What the UK wants: Instead of its current membership, a new trading relationship, which "may contain elements" of the single market.
What about immigration?
Once it leaves the EU, the UK need no longer be subject to free movement rules allowing citizens to work in other countries.
So it will get to set its own entry rules for people living elsewhere in Europe.
The government has promised to bring down net migration, but how it will do this is not yet clear.
During the referendum campaign, Vote Leave called for a "points-based" system, similar to that used in Australia.
But this model, which would involve applications being accepted on the basis of skills, has been rejected by Mrs May, who says it would not give sufficient control to the government.
An alternative is to require migrants to have a work permit before coming to work in the UK, with ministers able to prioritise different sectors.
It has also been reported a visa waiver scheme, similar to that used by the US, could apply to Britons going to the EU.
This could involve an online application and paying a fee in order to visit the EU, without requiring a full visa.
What the UK wants: Free movement to be replaced by a system "that allows us to control numbers and encourage the brightest and the best to come to this country".
What's a customs union?
A customs union is an arrangement between countries who agree not to impose tariffs on each other's goods.
They also agree to impose common external tariffs on goods from countries outside their customs union.
Setting common external tariffs is what distinguishes a customs union from a free trade area, where members are able to set their own tariffs on goods from the rest of the world.
As an EU member, the UK is currently part of its customs union.
But you do not have to be a member state to be in a customs union with the EU.
After Brexit, the UK could adopt a similar model to Turkey, which is not an EU member but trades with the EU as part of a customs union.
However, this would be unpopular in some quarters as by agreeing to set common external tariffs, customs unions also limit the freedom of their individual members to strike their own trade deals.
What the UK wants: Instead of its current membership of the customs union, the UK will "seek a new customs arrangement with the EU".
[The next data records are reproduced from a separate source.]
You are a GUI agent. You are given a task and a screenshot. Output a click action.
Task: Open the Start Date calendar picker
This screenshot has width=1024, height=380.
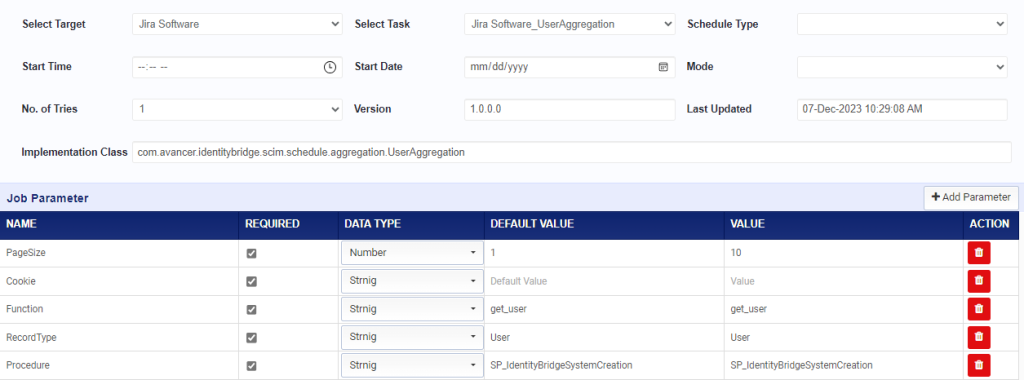pyautogui.click(x=663, y=67)
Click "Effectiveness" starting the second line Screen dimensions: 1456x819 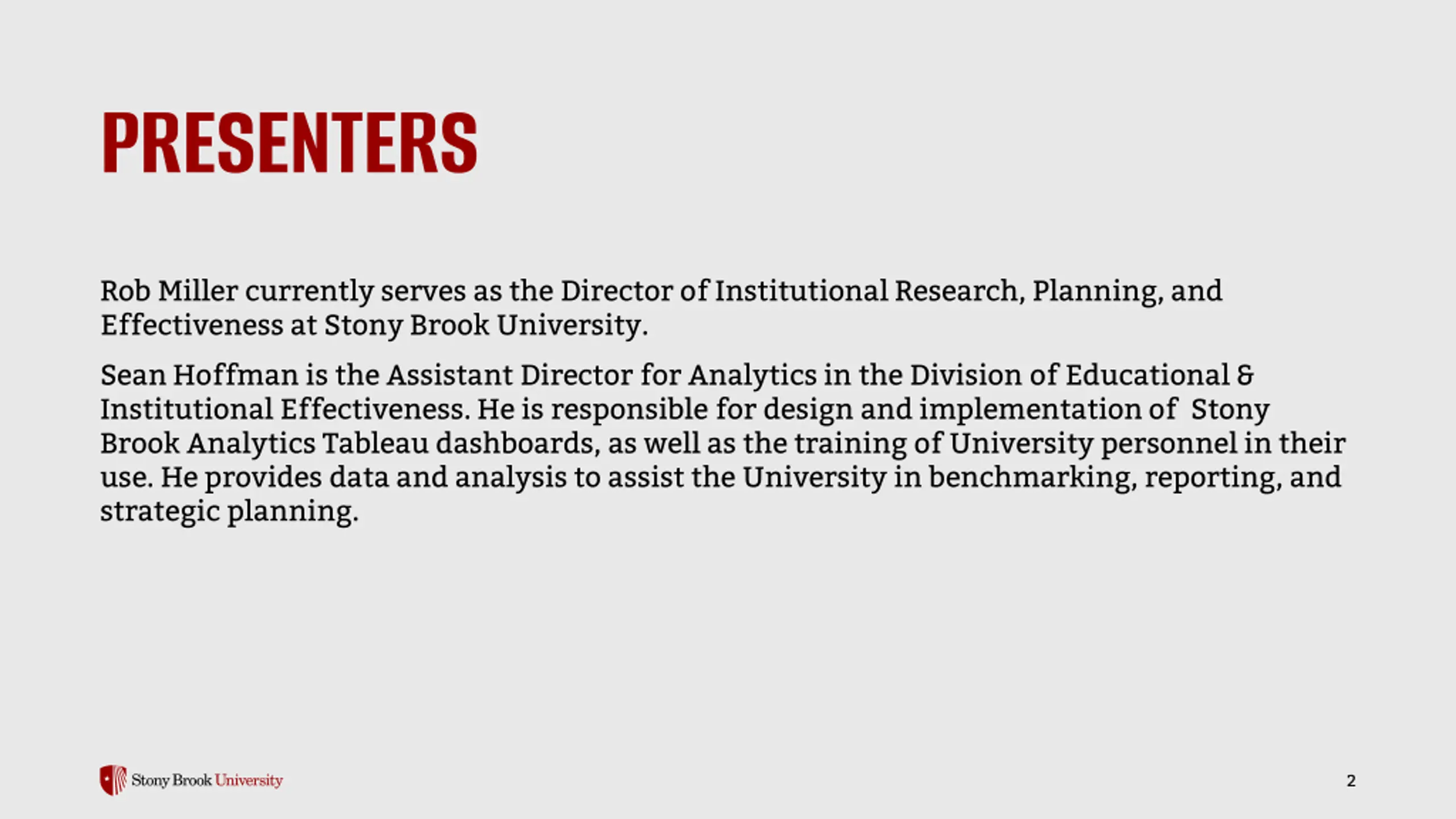[x=192, y=325]
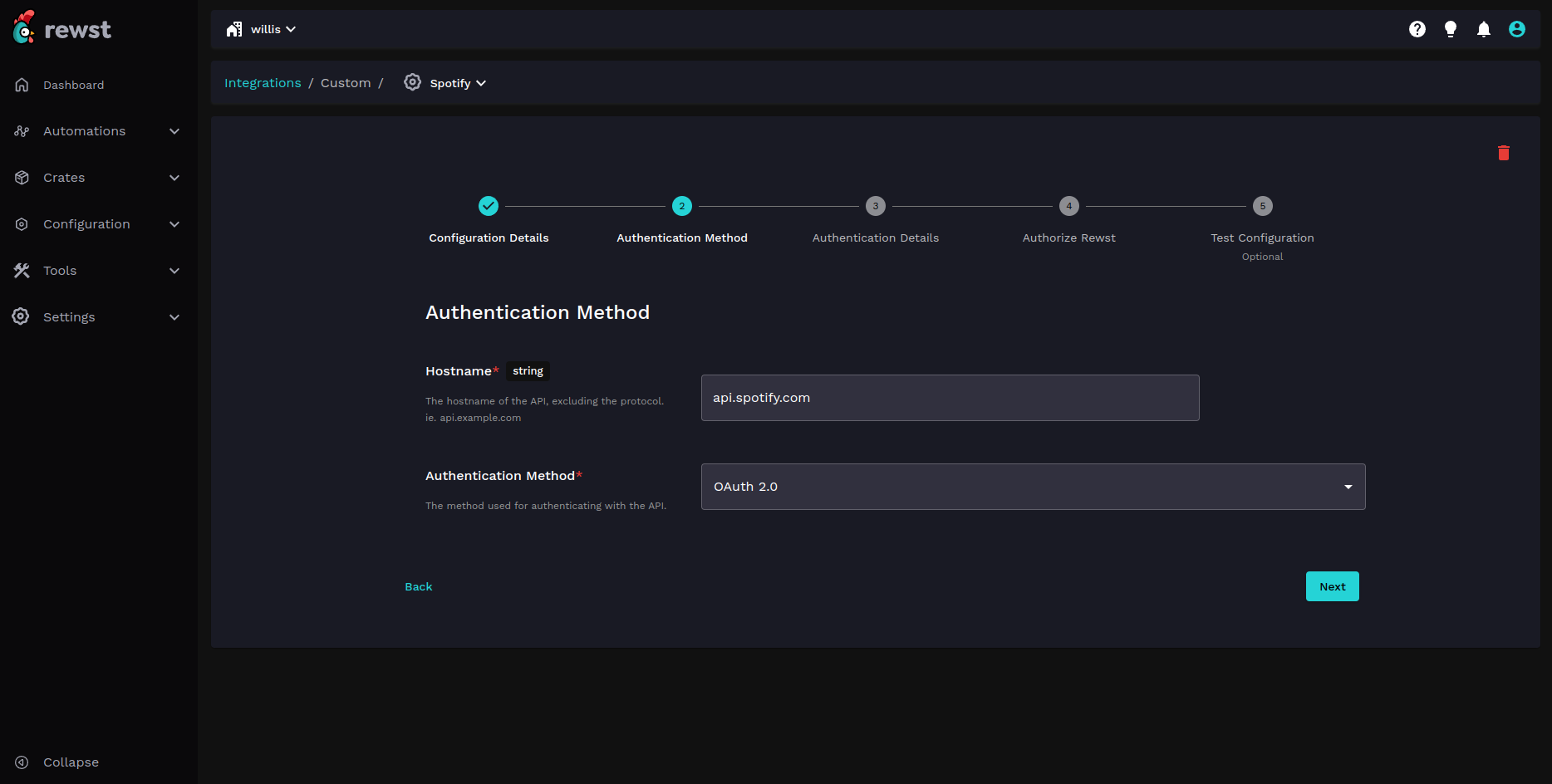Open the user account profile icon
This screenshot has height=784, width=1552.
(1517, 29)
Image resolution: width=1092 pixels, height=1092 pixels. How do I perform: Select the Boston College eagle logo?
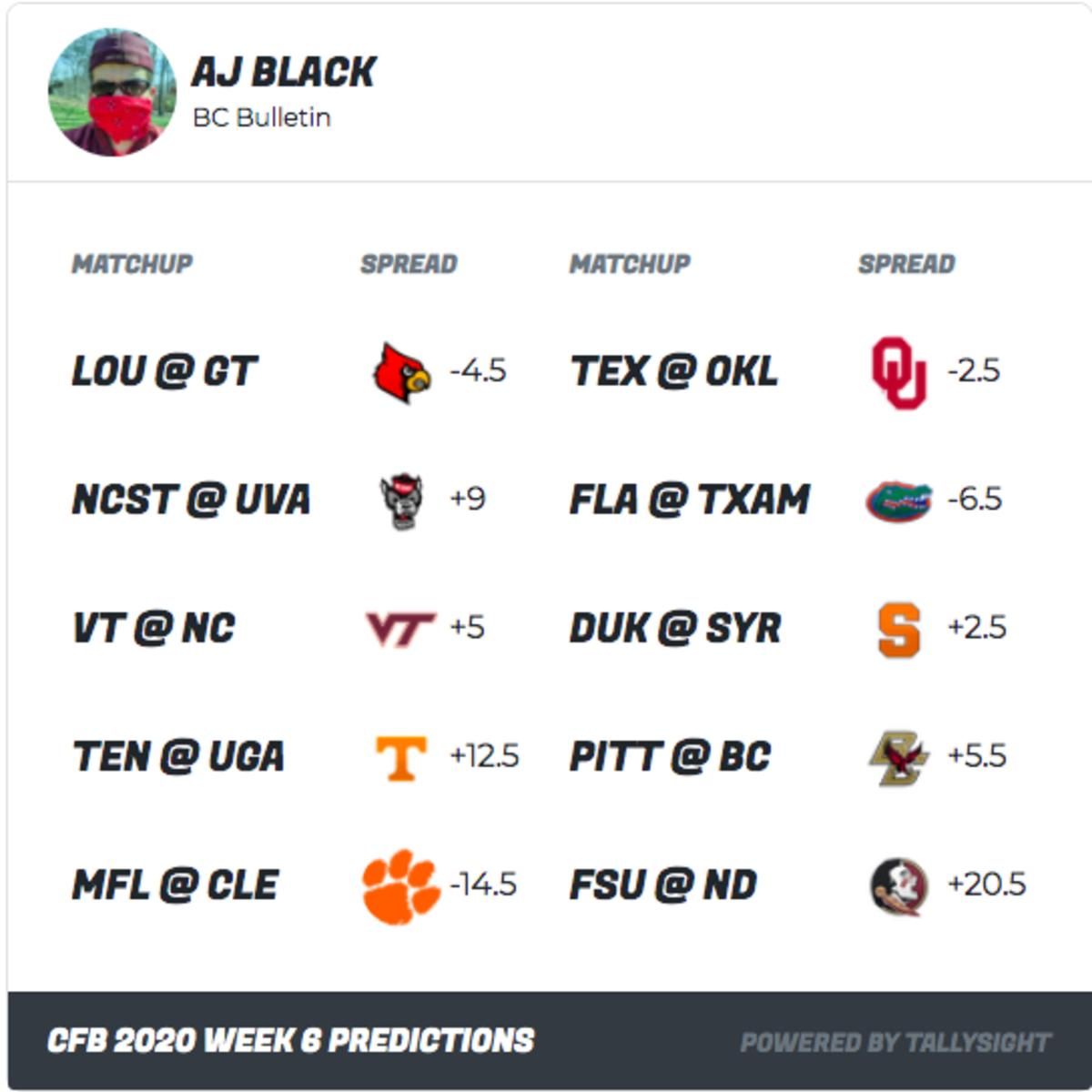click(898, 757)
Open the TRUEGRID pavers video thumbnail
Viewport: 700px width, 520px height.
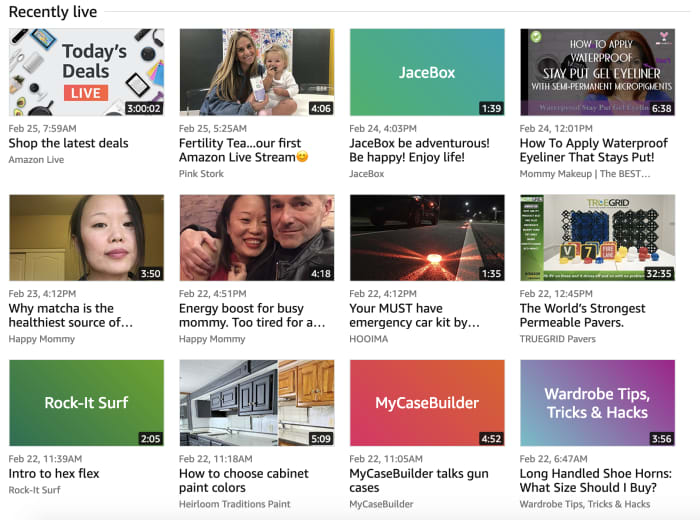[597, 238]
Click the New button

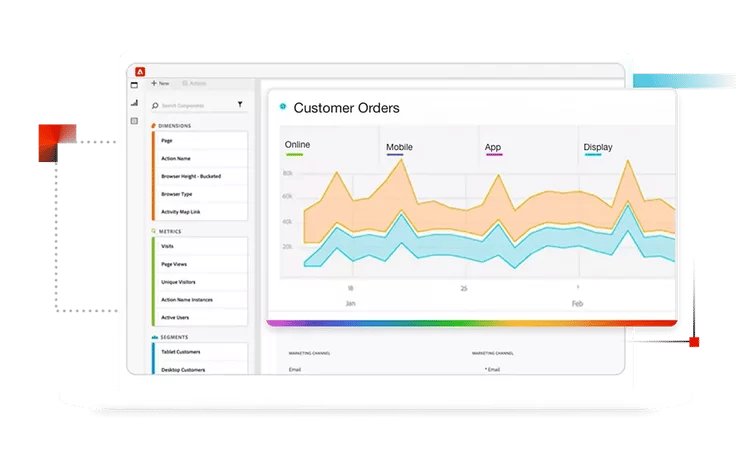pyautogui.click(x=160, y=83)
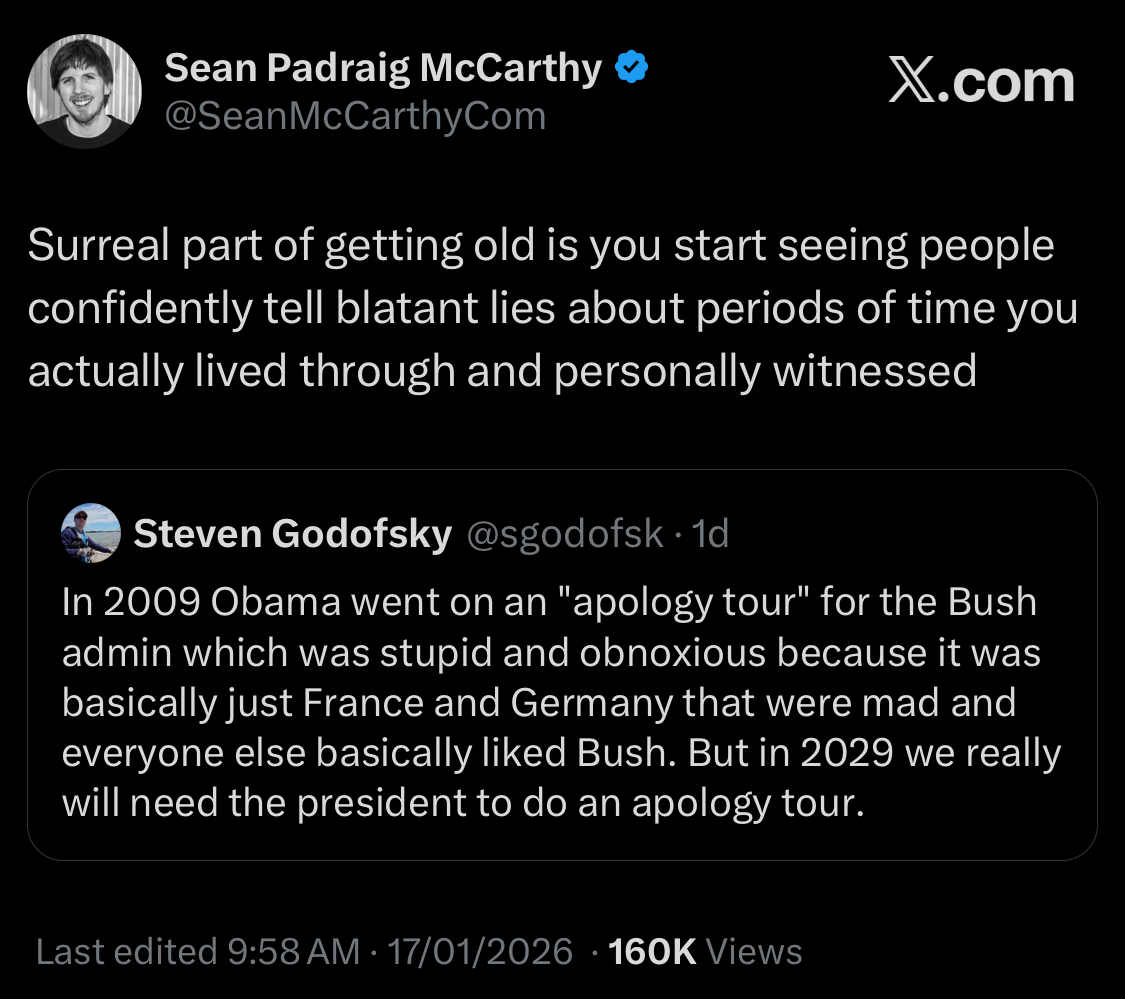Click the Steven Godofsky display name

coord(293,534)
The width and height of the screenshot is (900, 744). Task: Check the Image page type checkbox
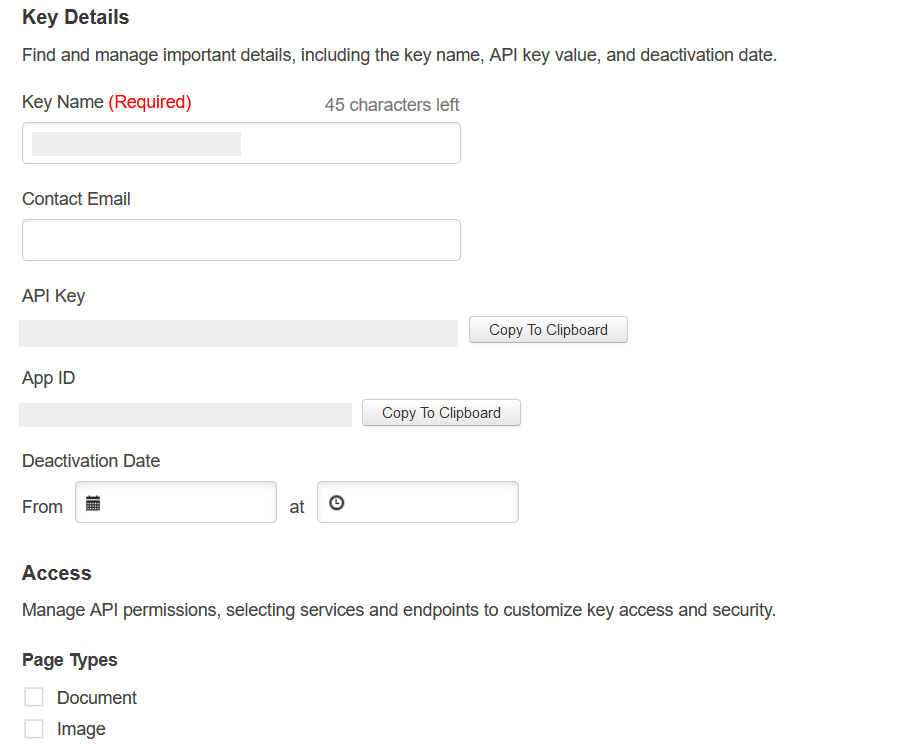[x=34, y=728]
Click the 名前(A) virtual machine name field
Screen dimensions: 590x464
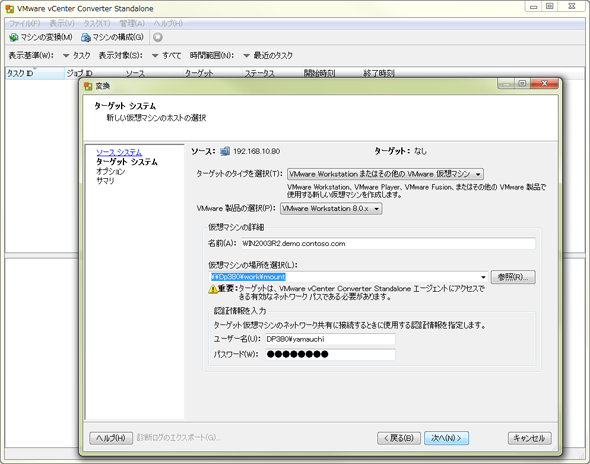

What difference will the general election make?
It has been suggested the new Commons arithmetic could influence the way Brexit pans out.
For example, the new minority Conservative government is relying on the support of Northern Ireland's Democratic Unionist Party to stay in power.
The DUP is a strong supporter of Brexit - but also wants to avoid a hard border between Northern Ireland and the Republic of Ireland and to prioritise close trade with the EU. These may not be possible under the "no deal" scenario Mrs May has refused to rule out.
Meanwhile, after the Tories gained 12 seats in Scotland, Scottish Conservative leader Ruth Davidson said it was time to "look again" at Brexit and seek cross-party support, saying free trade should be at the heart of the final deal.
Pro-EU campaigners claim there is no longer a Commons majority for a "hard Brexit" - but whether this is the case, or how much influence MPs will exert, is far from clear.
There has been much talk of an interim deal between the UK and the EU before the final terms are agreed.
Supporters of the plan say it would avoid the "cliff edge" scenario which could see tariffs imposed on businesses as soon as the UK leaves the EU, and prevent a shock to the economy.
This seems to be accepted by Mrs May, who has spoken of the need to allow businesses and government the time to adapt to the new arrangements.
Not everyone is convinced this is necessary - and some Conservative MPs want the UK to leave the EU before negotiating the terms.
What the UK wants: A "phased process of implementation" but not an "unlimited transitional status".